I realized today, under this veneer of aloofness, I am just a little boy looking for approval and support. The path to being self-aware has brought me to this point in my writing journey. I think of what my parents would have said to me right now, and what path I should have taken.
Honestly, I am really quite a recluse, and very, very cloistered. Yes, I guess for those who have met me, I may appear different. And that difference is what I struggle with. The matter of self-identity.
What does that have to do with manners and civility? Well, everything! Rules are rules. They are written to present a sense of order in this loopy world of chaos. It helps us focus during a time when the attention span is but a nanosecond. It presents us with lessons learned throughout our lives.
I have been through my own right of passage. I have struggled with my own demons, and foisted myself ahead in my career. But, as I look at it, 30 years later, what do I have to show for it? It is beyond the material things. I think the journey has brought me to understanding the kindness of being.
Civility begins with gratitude. First, you need to thank yourself for what you have been able to achieve, and that the universe has conspired to work things for every individual.
The whole ethos of gratitude is always looking at every moment as something to be grateful for. Every day, every person struggles. I often hear people say “the struggle is real.” And it is, but if we looked at life with contentment, the day will always be well spent.
The whole point is not aiming for that picture-perfect Instragrammable moment. We don’t live in flat lay perfection, but we do have so much to be grateful for. In doing so, remember to always say “thank you” to everyone—the Uber driver, the janitor, the security guard—and do so with deep-felt humility. That will always make you a better individual.
Emotional intelligence is the crux of understanding people. In the span of three decades, I have learned that being intuitive is as important as being smart. I have known so many that have been top dog, but they fail at relating with others. Good leaders, I have learned, may not have all the answers, but they know how to motivate and understand people.
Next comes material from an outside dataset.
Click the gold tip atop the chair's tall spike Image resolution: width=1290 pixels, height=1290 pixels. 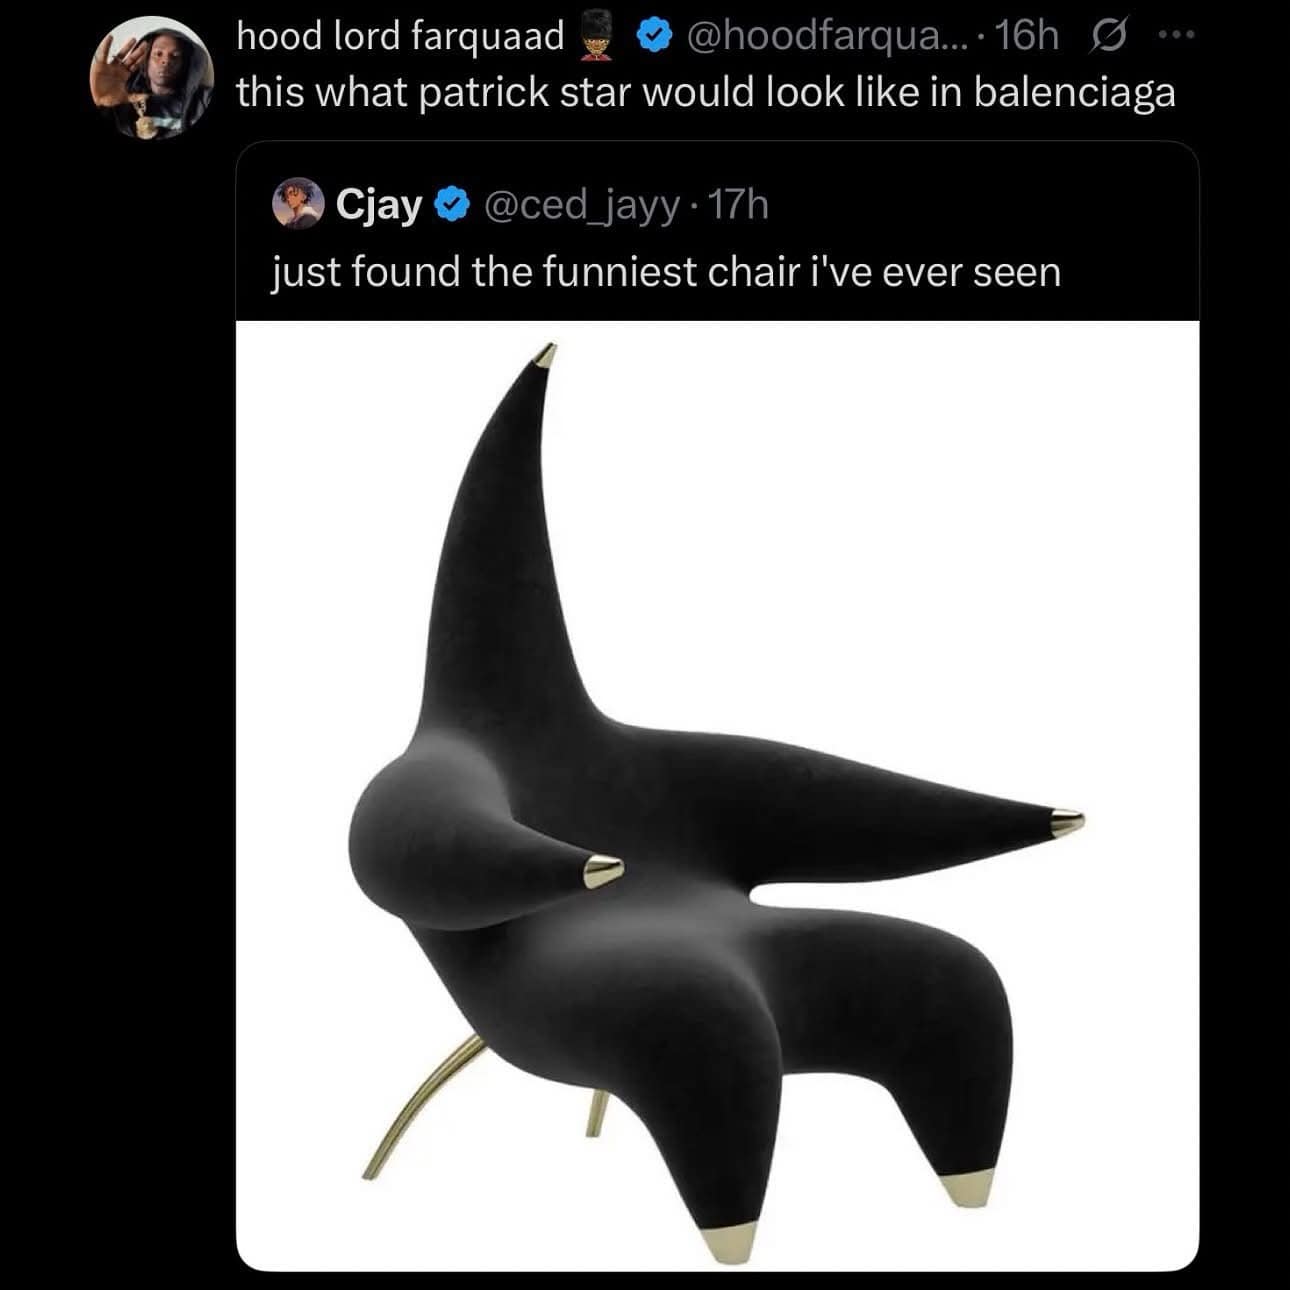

My own mentors, like Charo Santos-Concio, have shown me that authenticity is one of the key tenets of being a good leader. The skill of reading people comes only when you are true to yourself and your weaknesses. It comes with learning to listen. This way of thinking and living is how manners evolve. It’s about being ever present and ever kind.
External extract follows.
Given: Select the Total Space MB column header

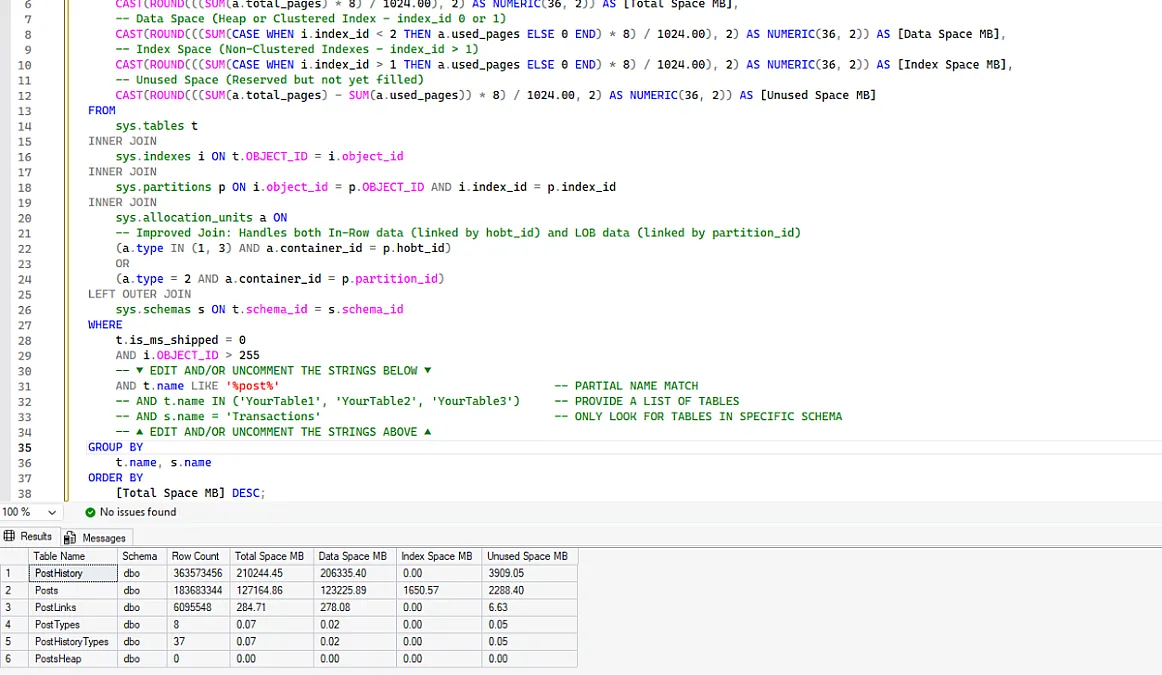Looking at the screenshot, I should (x=269, y=556).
Always remember to be calm and hopeful. While we may say we’re having a bad day, remember others may have it worse. The storm will always pass. So, be kind to others and learn to understand where they are coming from. Listen intently, and maintain eye contact. Be genuine. It comes from within.
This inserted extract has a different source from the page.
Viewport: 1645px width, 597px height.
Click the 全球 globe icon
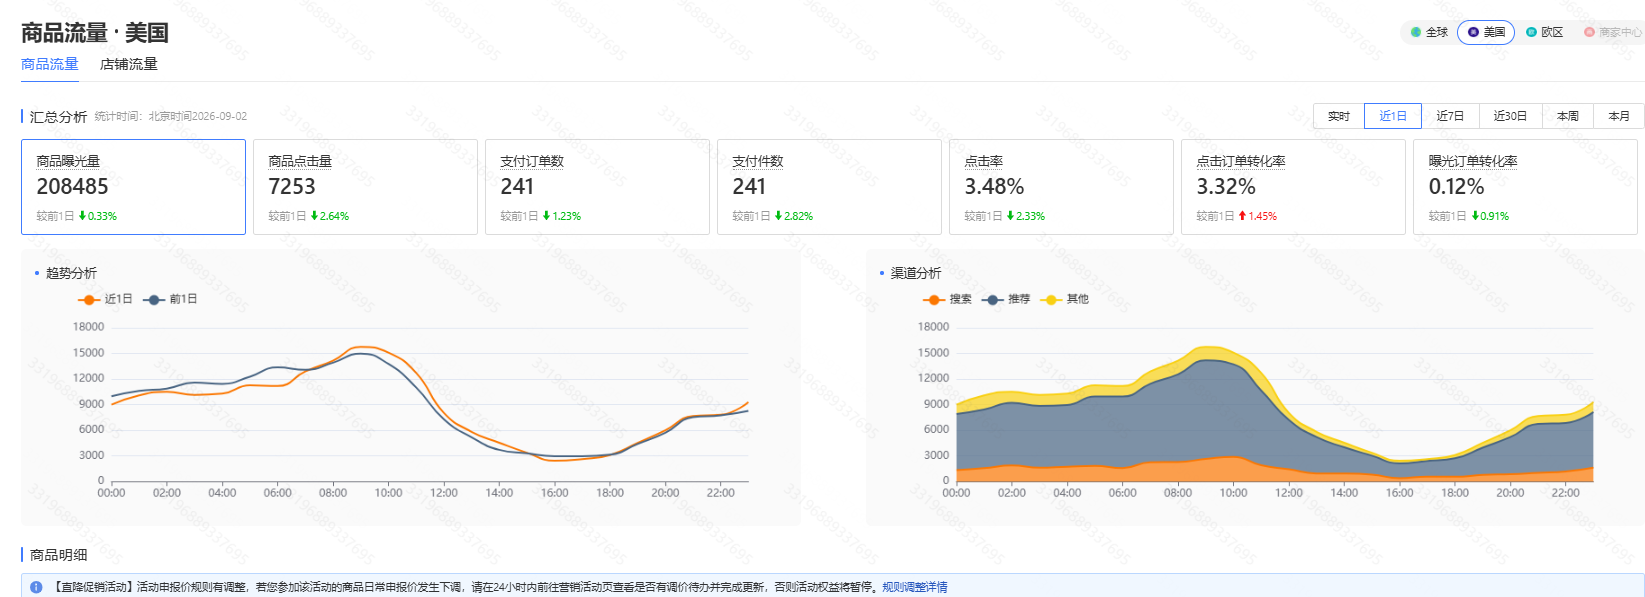coord(1415,32)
With traveling being more accessible now than ever, our wanderlust brings us closer to learning about the world we live in. The Internet has exposed us to so many cultures, but there is nothing like experiencing them first-hand. The best teacher is experience. Be it a drive to Tagaytay or a long journey to Africa, getting exposed to so many people and cultures helps us center our values
You will be surprised that people are more alike than they are different. In doing so, we mold our own moral compass as we “see the world.” Travelling is a tactile and emotional experience, and with it comes our understanding of ourselves. Make it a point to understand how things work at the places you are visiting. Brush up on a few phrases. Don’t be a boorish tourist. Go with the flow. Be involved in the moment.
Manners remain the same, but the convention may evolve. As I continue to write, I will share the lessons I’ve learned from my ongoing journey, and the changing “rules” that make etiquette a way of which we should act.
Be grateful for today, keep listening, and enjoy the ride.